Le songe, le fantasme et le jeu ont en commun de substituer leurs « plateaux » aux cadres dans lesquels évoluent dormeurs et joueurs. A cela s’ajoute le fait que leurs récits imposent à la diégèse leurs scénarios imaginaires. Les blessures du rêveur sont cryptées dans le récit onirique. En revanche, dans les jeux, le game et le playing constituent tous deux un théâtre où se révèlent, en même temps qu’elles sont sublimées, les vanités des joueurs.
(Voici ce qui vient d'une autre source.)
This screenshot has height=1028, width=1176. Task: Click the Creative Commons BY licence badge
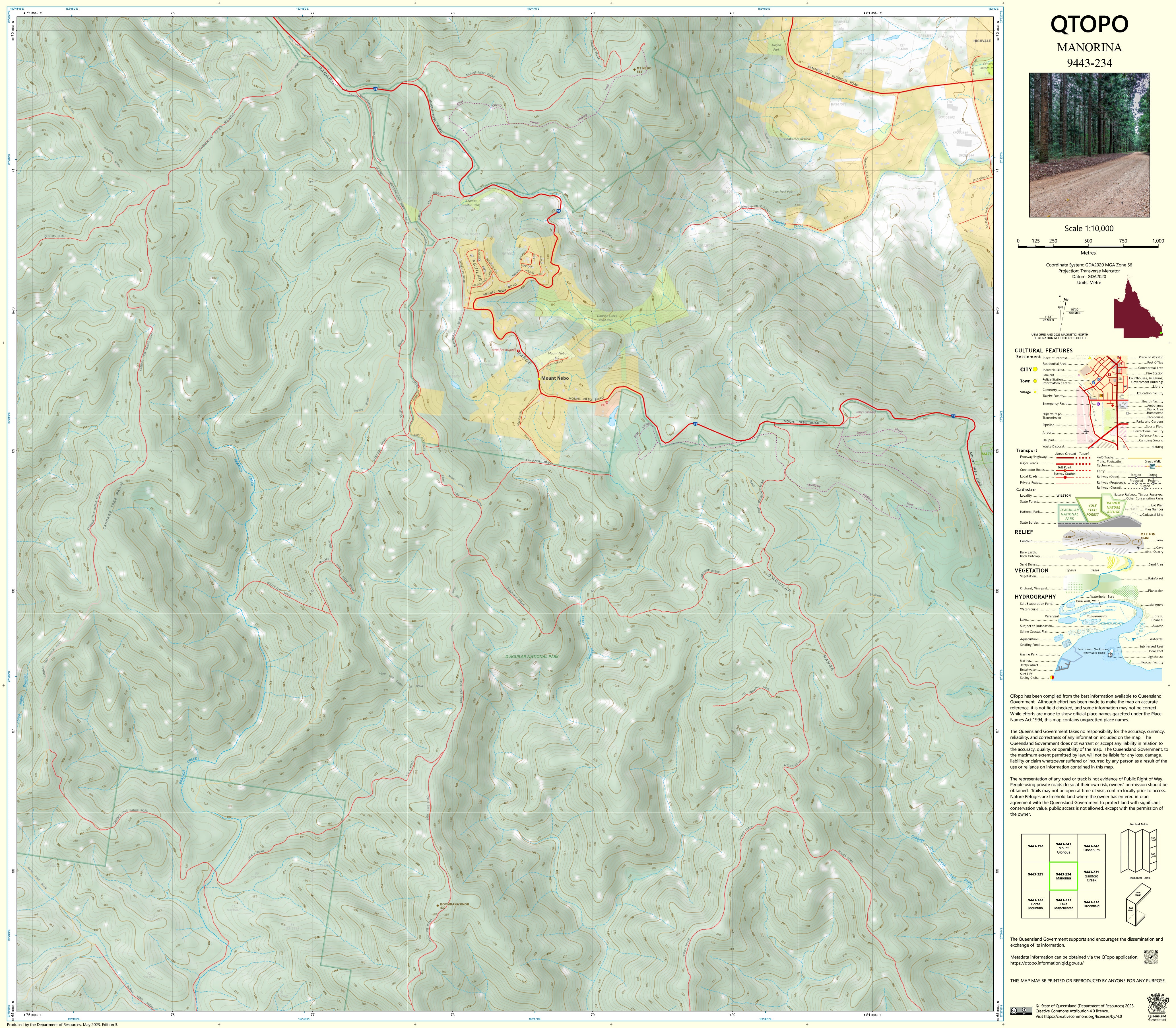1021,1011
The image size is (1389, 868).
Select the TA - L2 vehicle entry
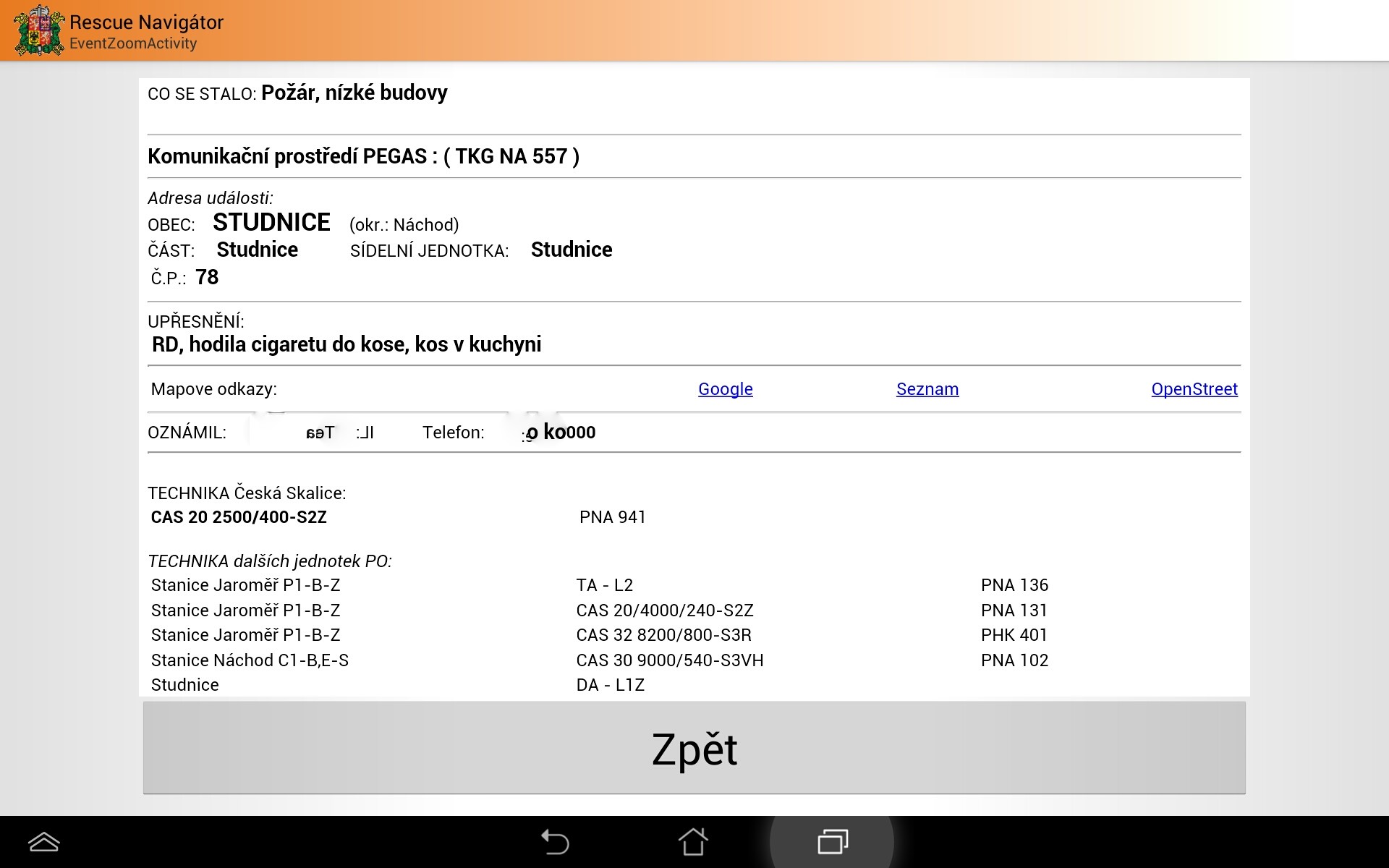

La médiation de la fictivité admise que suppose le jeu, résorbe les résistances affectives et autorise une transgression des limites que la représentation est susceptible de connaître. Par conséquent, ils enrichissent considérablement la construction des personnages ainsi que la diégèse par leurs divers prolongements. De plus, le principe de répétition est au cœur de leur élaboration. C’est pourquoi il convient de leur accorder une place à part entière dès cette étape augurale de notre étude monographique.